Ratatouille-stuffed zucchini boats, grilled salmon, fried chicken and vegetarian moussaka were a few of the items on the lunch menu last week at a corporate event prepared by Manhattan-based caterer Paul Neuman. A year ago, those same food items would have cost the client about $11 a plate. Now Mr. Neuman is charging
$13, and next year he plans to raise the price another 8%.
“We're at the mercy of the markets, trying to charge prices that protect us against inflation,” says Mr. Neuman of his firm, Neuman's. “But we also need to make customers feel like we're not trying to take advantage of the situation.”
With rising food prices and volatile fuel costs cutting into profits, New York City-based food-service companies, like most businesses these days, are passing along their higher costs to their clients. But price adjustments are not enough. Caterers have also been forced to take other steps, including swapping out expensive food items
for cheaper ones, having vendors compete more for their business and implementing new technologies to help them manage their costs better.
And they're telling their customers to expect to pay more due to market forces beyond their control. Mr. Neuman says that a number of his clients' annual contracts will renew this fall with increases of 5% to 12%. For now, at least, caterers say most customers seem to accept the higher prices, but how long the goodwill lasts is anybody's guess.
“Nobody likes price increases, but people know what's happening. Everybody's budgets are shrinking,” says Trey Birdsong of Coleman Center, a meeting and training space in Manhattan, one of Mr. Neuman's clients.

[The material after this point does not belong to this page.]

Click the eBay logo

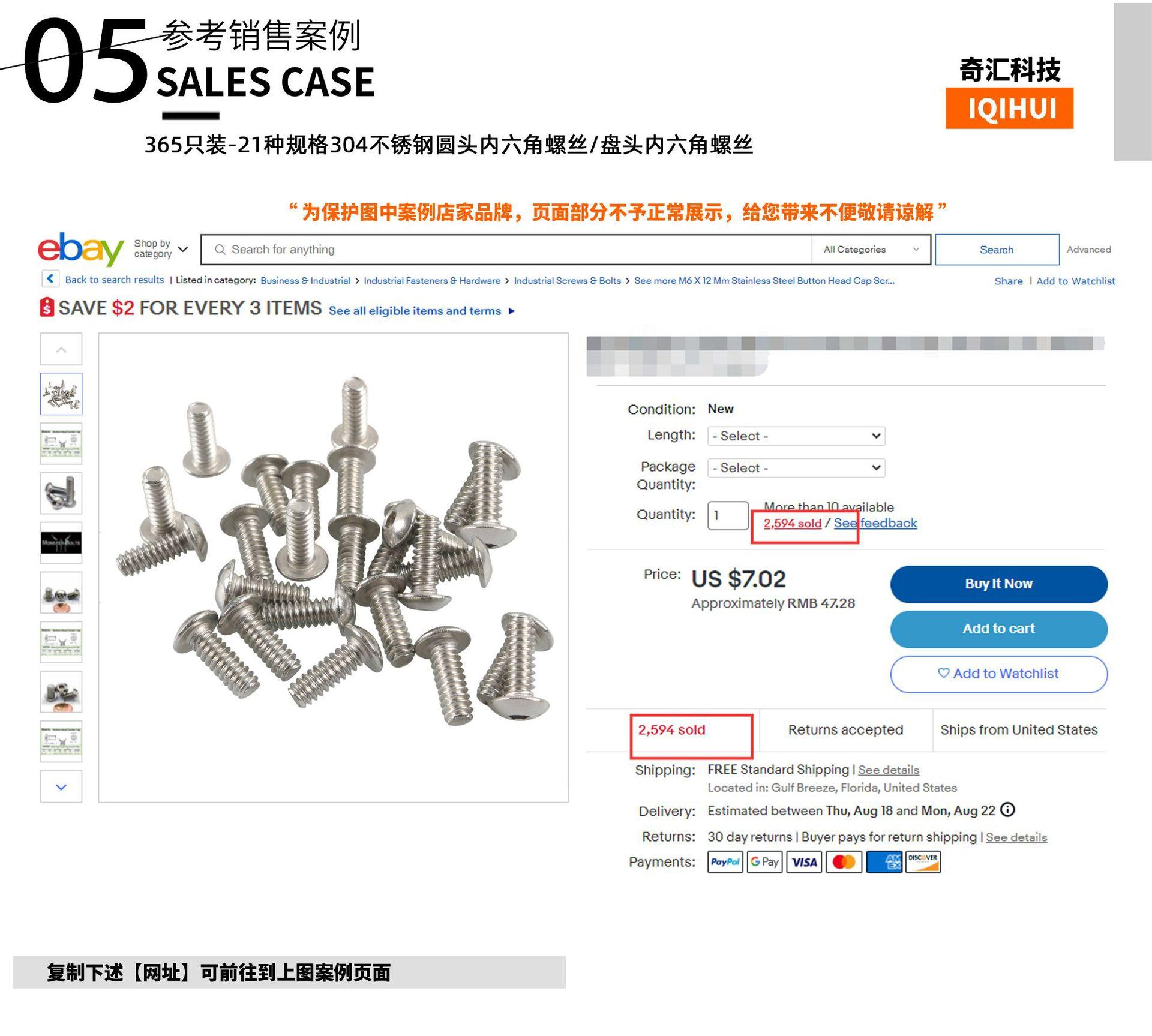[81, 249]
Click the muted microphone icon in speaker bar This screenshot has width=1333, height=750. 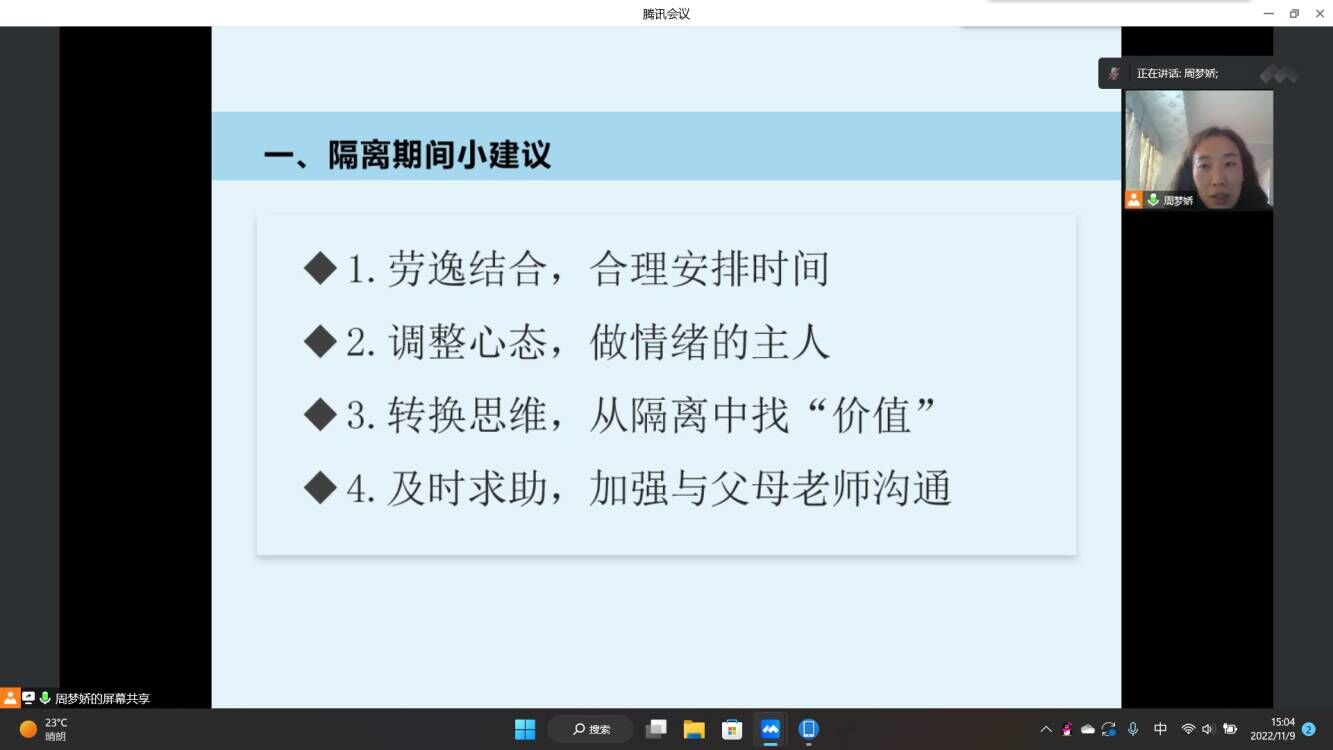1114,73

This summer, prices for everything from dairy and eggs to meat and spices are at their highest levels since 1981, according to the U.S. Department of Labor's monthly Producer Price Index. The PPI in August shows that overall prices are 9.6% higher than they were a year ago. Consumer foods rose 9.1% in August compared to a year ago.
Looking for deals
In response to increased food prices, Jim Kirsch, chief executive of Abigail Kirsch Catering Relationships, one of the city's largest catering firms, is using the industry practice of “menu engineering” now more than ever to examine the cost of every food item that's served at a private party or corporate banquet. For example, the firm
is selling more leg of lamb instead of the pricier rack of lamb.
“We don't gouge, but our customers understand it,” he says.

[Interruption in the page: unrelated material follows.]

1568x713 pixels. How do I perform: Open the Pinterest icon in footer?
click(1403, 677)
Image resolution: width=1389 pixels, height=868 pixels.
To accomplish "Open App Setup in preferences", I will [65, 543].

Mr. Kirsch's 1,000-employee company takes advantage of economies of scale, pressuring suppliers for lower prices. And preferred vendors aren't quite so preferred now. He has stopped buying mushrooms from a big supplier and signed a yearly contract with a small, local and cheaper mushroom farmer instead.
Tracking futures exchanges
The firm's corporate director of purchasing tracks the futures exchanges to learn where the company can find bargains. Unexpectedly, for instance, beef suppliers are expected to be overstocked this fall because cash-strapped consumers didn't do much barbecuing over the summer.
But as eager as caterers are to find pricing alternatives, the realities of the marketplace can get in the way of innovation. When Mr. Neuman approached his clients with a plan to charge them based on a fluctuating price index, they shot it down immediately, along with the idea of signing quarterly rather than yearly contracts.
“That went over like a lead balloon,” he says. “People want the certainty of knowing the price for the entire year.” Instead, Mr. Neuman will use his proposal as an internal tool to help his $7.5 million, 60-employee catering business track food costs for its 200 corporate clients.
Joe Iavarone, president of Iavarone Bros. Foods, which operates four prepared-food stores and two restaurants in Queens and Long Island, is now conserving and recycling edible oil—prices for which have risen 35% to 50% in the past year. IBF invested in a machine that filters cooking oil for re-use.
The company has also replaced an antiquated water-based refrigeration and air-conditioning system that constantly ran full blast. A new $200,000 computerized, air-based system adjusts and reduces energy use. This summer, Mr. Iavarone says, his energy bills were $10,000 lower than last years'.
IBF is saving on fuel costs by planning ahead and ordering full truckloads of supplies. It's exploring the idea of converting delivery trucks to run on used cooking oil.
And like Mr. Kirsch, Mr. Iavarone is getting tougher on suppliers. Rather than giving business to preferred vendors, IBF is ordering line items from spreadsheets that track prices among vendors.
“There are a lot of hungry vendors,” Mr. Iavarone says. “Now I pit them all against each other.”